Exercício escrito — Dê sequência à homilia sobre Padre Pio, começando logo após a última frase apresentada.

Texto da página —
>>>

Padre Pio e a profundidade do drama humano

VISITA PASTORAL A SAN GIOVANNI ROTONDO. Homilia no adro da igreja de São Pio de Pietrelcina. Domingo, 21 de junho de 2009

Amados irmãos e irmãs, no centro da minha peregrinação a este lugar, onde tudo fala da vida e da santidade de Padre Pio de Pietrelcina, tenho a alegria de celebrar a Eucaristia, mistério que constitui o âmago de toda a sua existência: a origem da sua vocação, a força do seu testemunho e a consagração do seu sacrifício. (...) Há pouco ouvimos o Evangelho da tempestade acalmada, que foi acompanhado de um texto breve, mas incisivo do Livro de Jó, em que Deus se revela como o Senhor do mar. Jesus ameaça o vento e ordena ao mar que se acalme, interpelando-o como se ele se identificasse com o poder diabólico. Com efeito, na Bíblia o mar é considerado um elemento ameaçador, caótico e potencialmente destruidor, que somente Deus, o Criador, pode dominar, governar e acalmar. Porém, existe uma outra força, uma força positiva que move o mundo, capaz de transformar e renovar as criaturas: a força do “amor de Cristo”, como a define São Paulo na Segunda Carta aos Coríntios: portanto, não essencialmente uma força cósmica, mas sim divina, transcendente. (...)

<<<

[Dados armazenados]
>>>

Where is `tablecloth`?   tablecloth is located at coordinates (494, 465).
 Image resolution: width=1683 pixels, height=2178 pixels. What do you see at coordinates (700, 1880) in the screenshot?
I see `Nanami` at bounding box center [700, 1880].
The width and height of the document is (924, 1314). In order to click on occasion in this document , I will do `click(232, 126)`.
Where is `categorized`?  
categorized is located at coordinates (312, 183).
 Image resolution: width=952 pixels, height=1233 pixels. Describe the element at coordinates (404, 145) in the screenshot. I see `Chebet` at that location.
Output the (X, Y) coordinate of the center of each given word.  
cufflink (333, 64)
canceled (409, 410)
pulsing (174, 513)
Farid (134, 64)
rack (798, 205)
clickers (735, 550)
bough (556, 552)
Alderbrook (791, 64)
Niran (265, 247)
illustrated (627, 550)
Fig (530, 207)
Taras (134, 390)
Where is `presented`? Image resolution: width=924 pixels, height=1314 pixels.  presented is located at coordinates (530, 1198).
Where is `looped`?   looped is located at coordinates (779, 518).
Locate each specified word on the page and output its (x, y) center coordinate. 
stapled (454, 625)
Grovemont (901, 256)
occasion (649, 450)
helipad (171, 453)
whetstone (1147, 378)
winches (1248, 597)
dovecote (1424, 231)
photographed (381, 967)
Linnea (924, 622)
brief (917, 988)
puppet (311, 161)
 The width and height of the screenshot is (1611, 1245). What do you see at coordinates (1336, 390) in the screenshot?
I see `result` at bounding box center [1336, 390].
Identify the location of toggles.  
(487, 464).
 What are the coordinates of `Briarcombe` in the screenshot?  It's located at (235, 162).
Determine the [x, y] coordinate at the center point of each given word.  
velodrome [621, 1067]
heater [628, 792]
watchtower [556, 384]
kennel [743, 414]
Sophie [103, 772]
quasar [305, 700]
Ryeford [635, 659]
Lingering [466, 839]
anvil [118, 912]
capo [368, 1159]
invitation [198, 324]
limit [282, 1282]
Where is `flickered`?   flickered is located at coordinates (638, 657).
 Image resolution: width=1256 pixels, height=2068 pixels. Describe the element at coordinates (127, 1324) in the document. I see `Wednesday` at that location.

<<<

Resposta da tarefa —
O gesto solene de acalmar o mar tempestuoso é claramente um sinal do senhorio de Cristo sobre os poderes negativos e leva a pensar na sua divindade: “Quem é Este – interrogaram-se admirados e cheios de terror os discípulos – a Quem até o vento e o mar obedecem?” (Mc 4, 41). A sua fé ainda não é sólida, mas está a formar-se; é um misto de medo e de confiança; o abandono confiante de Jesus ao Pai é, ao contrário, total e puro. Por isso, por este poder do amor, Ele pode adormecer durante a tempestade, completamente seguro nos braços de Deus. No entanto, virá o momento em que também Jesus sentirá medo e angústia: quando chegar a sua hora, Ele sentirá sobre si mesmo todo o peso dos pecados da humanidade, como uma onda alta que está prestes a cair sobre Ele. Esta, sim, será uma tempestade terrível, não cósmica, mas espiritual. Será o derradeiro e extremo assalto do mal contra o Filho de Deus. Todavia, nessa hora Jesus não duvidou do poder de Deus Pai e da sua proximidade, embora tenha tido que experimentar plenamente a distância do ódio em relação ao amor, da mentira em relação à verdade e do pecado em relação à graça. Experimentou este drama em si mesmo de maneira dilacerante, especialmente no Getsemani, antes de ser preso, e depois durante toda a Paixão, até à morte na Cruz. Nessa hora Jesus, por um lado, foi um só com o Pai, abandonando-se plenamente a Ele; por outro, enquanto solidário com os pecadores, foi por assim dizer separado e sentiu-se como que abandonado por Ele.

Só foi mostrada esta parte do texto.